For J&J, tabling its $500 million network TV marketing budget until it is ready to make media purchase decisions is a sound business move. Rather than commit dollars during an upfront period that doesn't coincide with its business-planning cycle, the marketer is choosing to spend its money when and where it can-in line with its own budgeting and planning timelines.
It's a move considered risky by some-J&J could end up paying much more for TV powerhouses such as "Desperate Housewives" and "Grey's Anatomy."
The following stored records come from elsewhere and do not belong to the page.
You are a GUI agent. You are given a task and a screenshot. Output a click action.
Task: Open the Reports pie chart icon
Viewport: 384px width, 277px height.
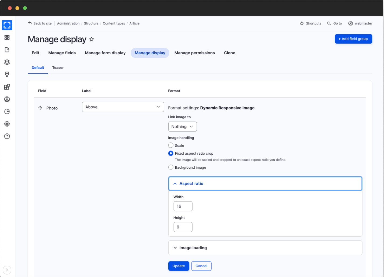click(7, 111)
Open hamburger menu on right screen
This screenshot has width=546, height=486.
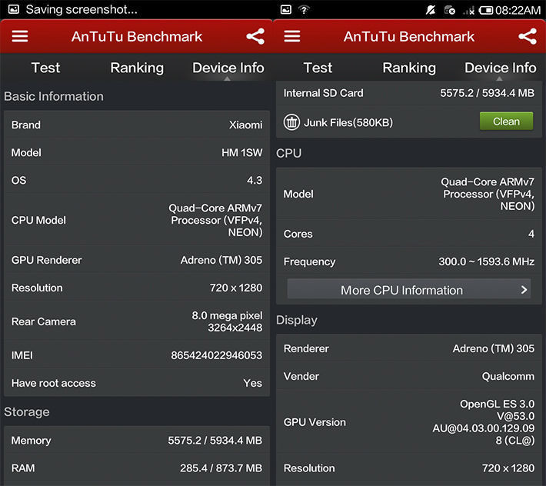point(291,37)
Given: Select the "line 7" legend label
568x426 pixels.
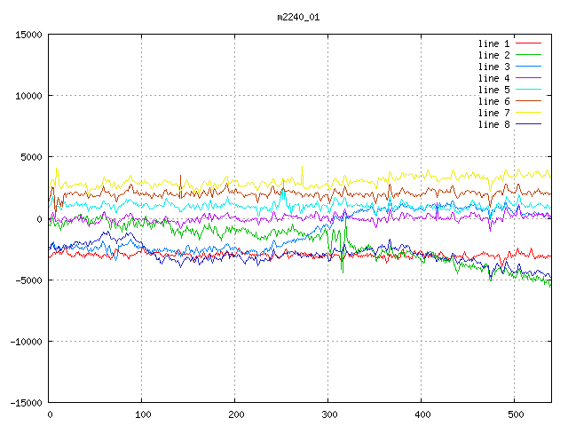Looking at the screenshot, I should [494, 113].
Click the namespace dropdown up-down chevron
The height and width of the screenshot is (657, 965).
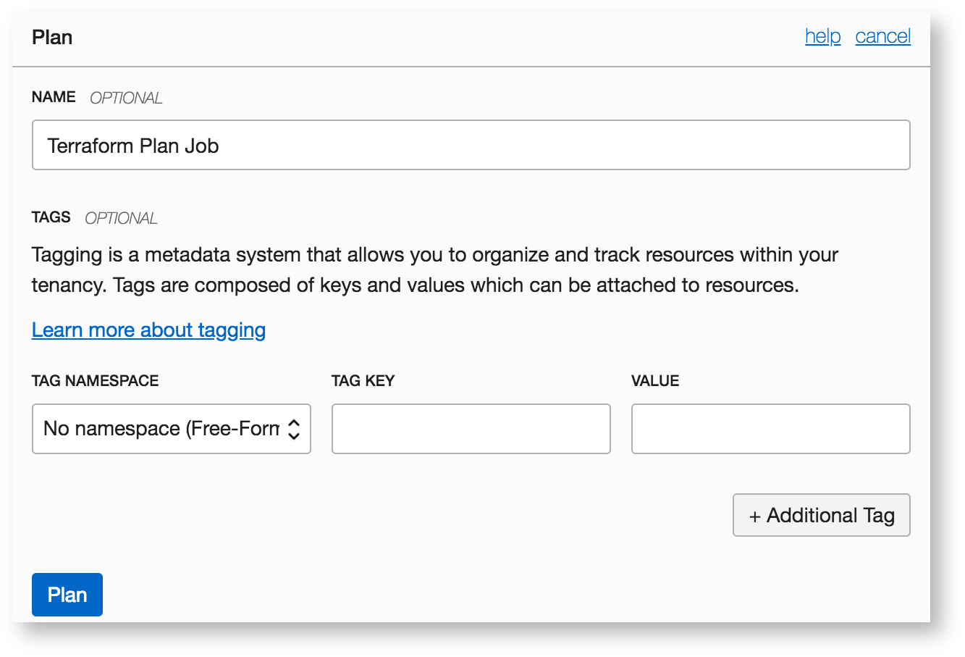pyautogui.click(x=294, y=429)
But it's only as risky as the value placed on TV as an advertising medium. And this year, the landscape of media options is sufficiently lush to finally dilute TV's dominance as king of the jungle. In last week's online poll, a majority of Advertising Age readers said they expect the emphasis on the digital marketplace will minimize advance purchasing. In fact, 73% of voters said they did not think this year's network TV upfront would top last year's $9.1 billion.
J&J, in fact, is already entering the thicket of alternative media platforms. It is a client of Interpublic Media, which is embarking on an unprecedented deal with TiVo through its Emerging Media Lab. But even before this opportunity, J&J had appeared on TiVo. Clearly, the marketer must be at least somewhat satisfied with its forays: According to people who have spoken with its executives, the company plans to shift 20% or more of its marketing budget to nontraditional media.
Certainly, followingJ&J's lead makes more sense for some marketers than others. Such decisions are subject to variables such as the time-sensitivity of certain offerings and new-product launches. But shouldn't those issues, rather than the media-selling system, be the deciding factors? And J&J's move can be interpreted as a show of a marketer's unwillingness to be strong-armed into being held to the networks' long-dominant timetable.
It's about time the marketers-those spending the money-made the networks dance to their tune, rather than the other way around.